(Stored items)
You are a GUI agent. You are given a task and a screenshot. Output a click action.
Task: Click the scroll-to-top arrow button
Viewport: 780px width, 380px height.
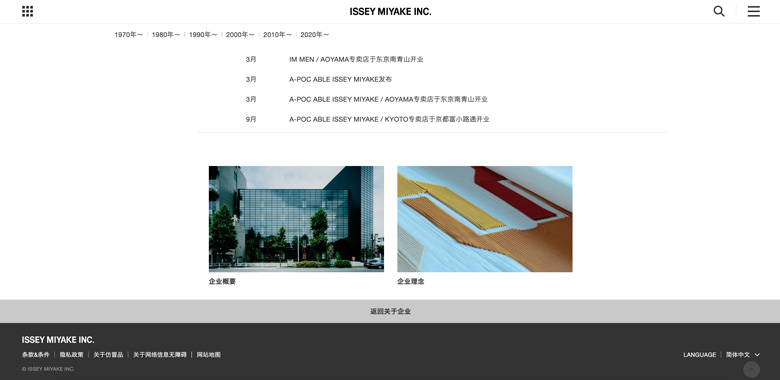tap(751, 370)
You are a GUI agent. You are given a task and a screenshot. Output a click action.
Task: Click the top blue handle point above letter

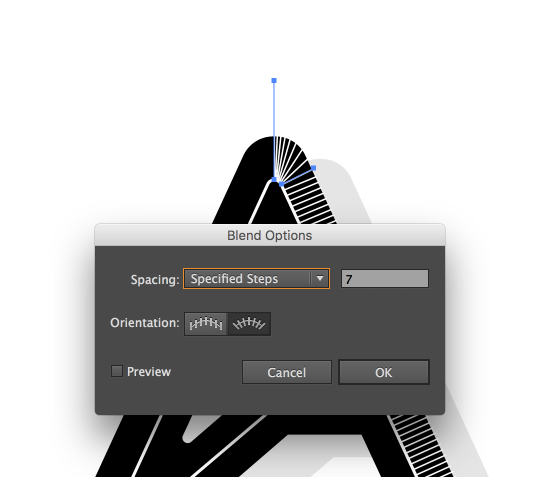[x=274, y=81]
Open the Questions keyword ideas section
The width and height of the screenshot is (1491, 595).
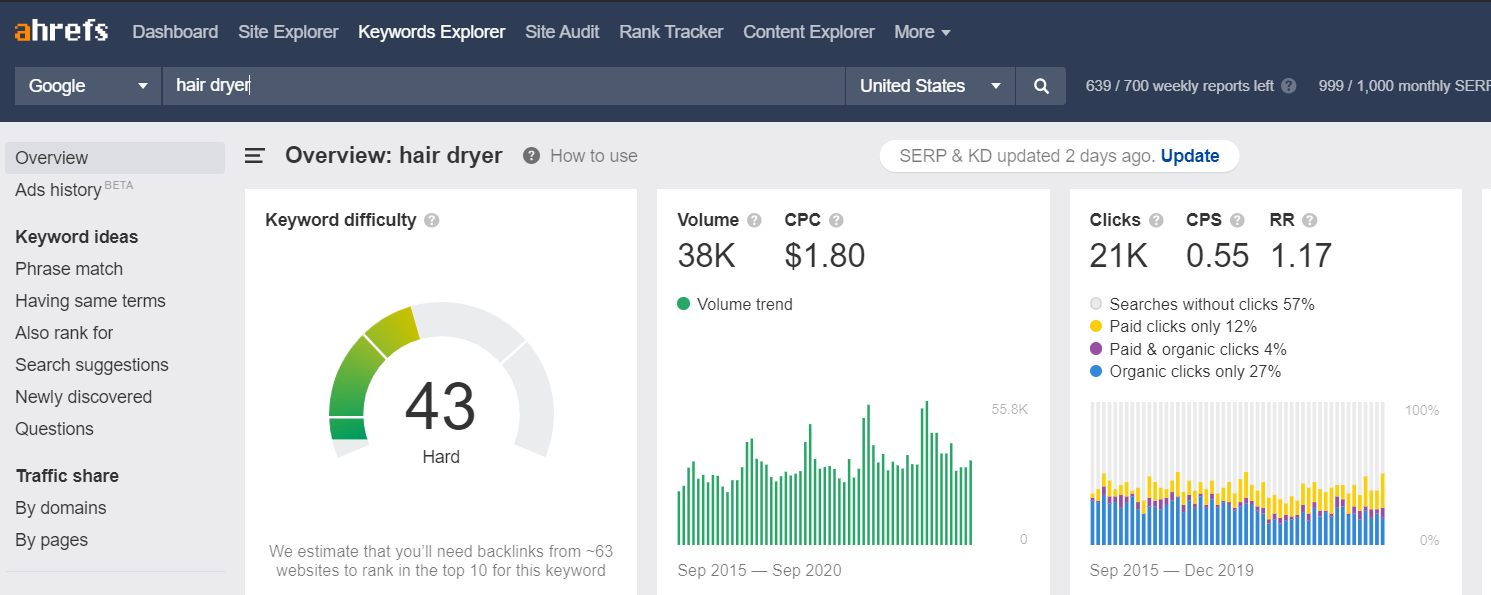tap(54, 428)
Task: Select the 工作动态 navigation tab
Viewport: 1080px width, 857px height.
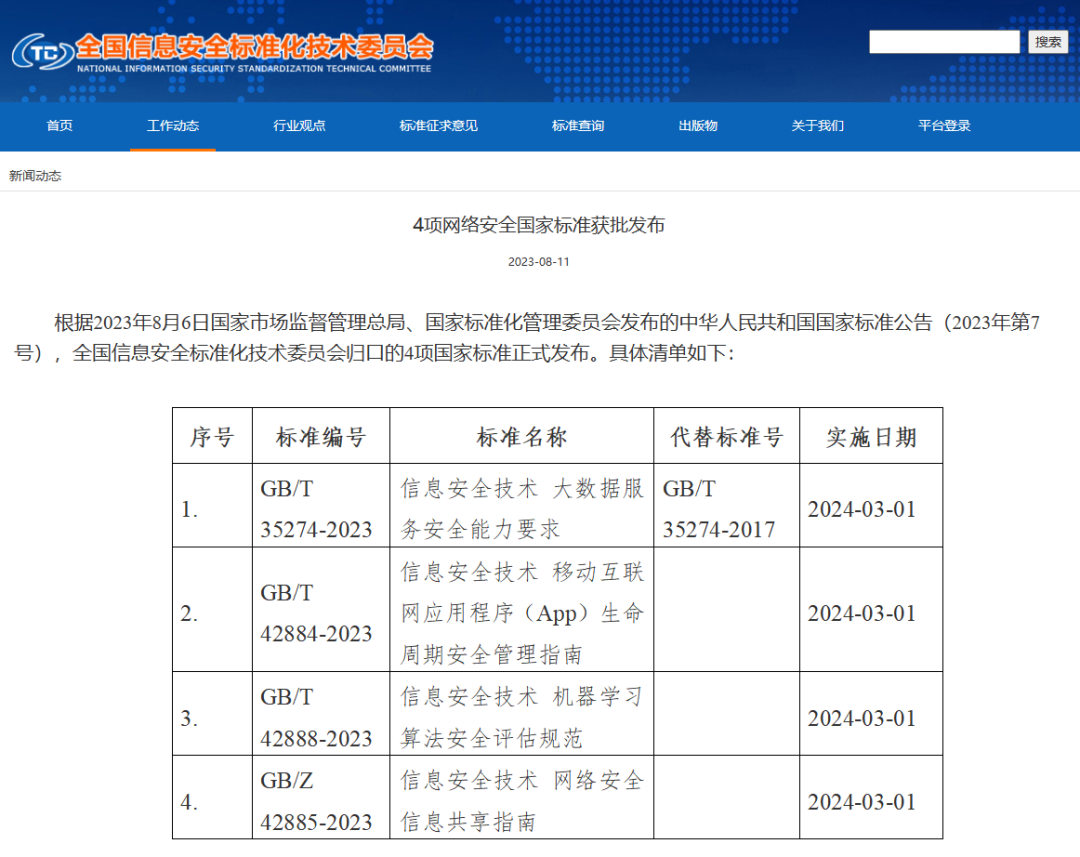Action: pyautogui.click(x=172, y=126)
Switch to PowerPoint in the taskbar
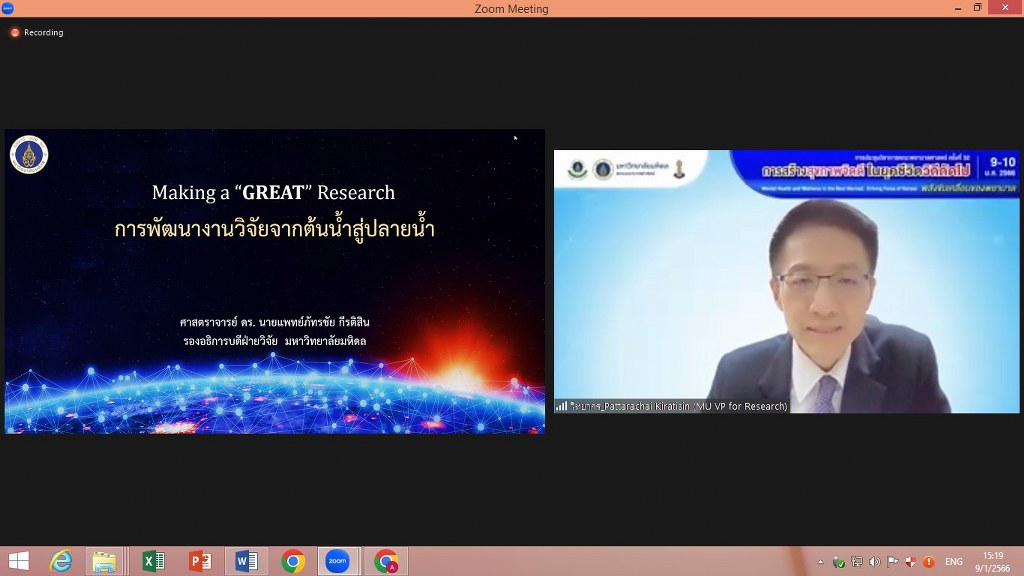 click(x=200, y=561)
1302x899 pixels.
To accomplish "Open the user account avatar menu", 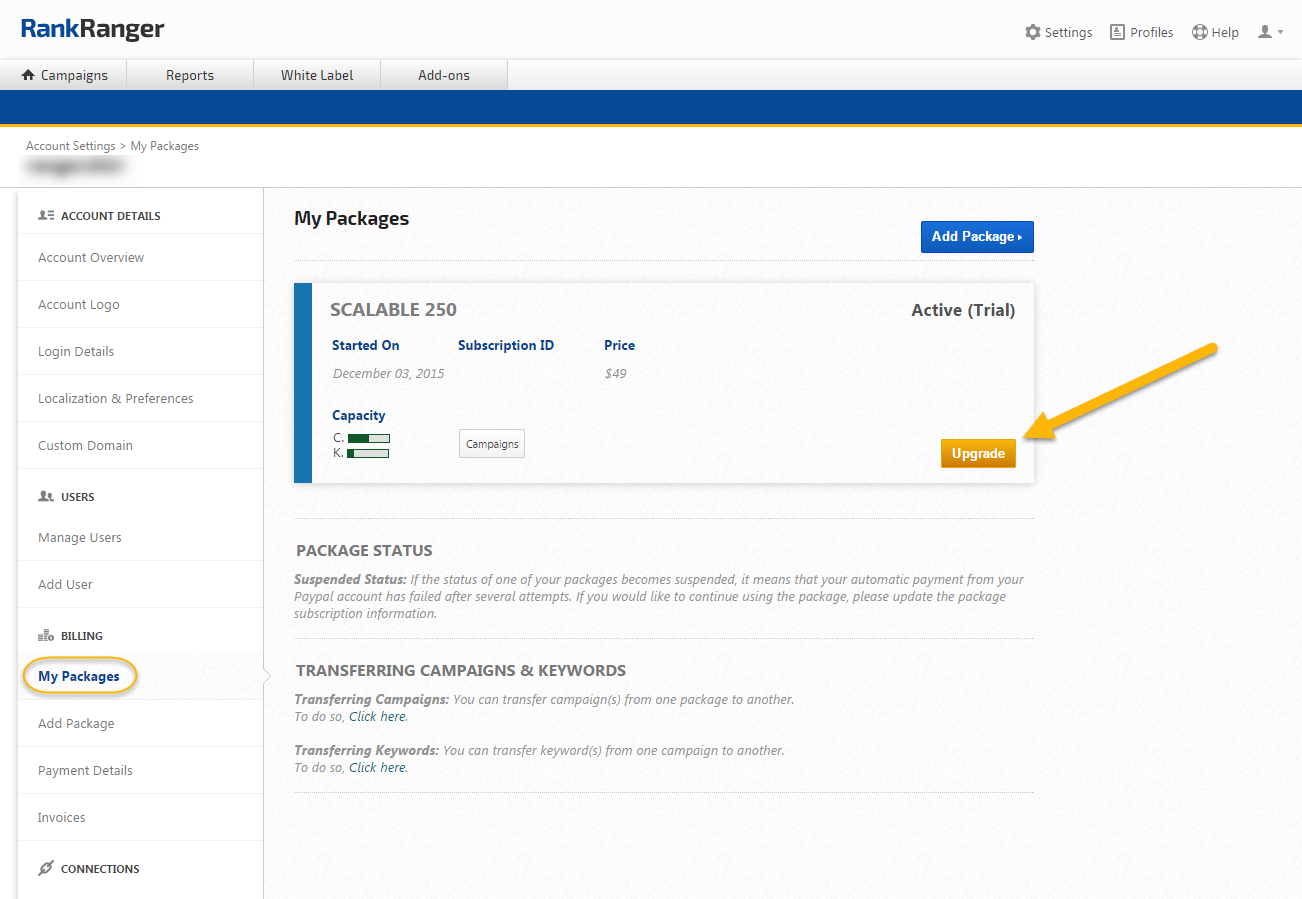I will click(1269, 32).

WRITTEN INSTRUCTION. Gather every line of the data above that contains the string "width", and copy each of those lines in full.

TASK SOLUTION.
Viewport: 780px width, 380px height.
The width and height of the screenshot is (1491, 595).
Viewport: 1080px width, 857px height.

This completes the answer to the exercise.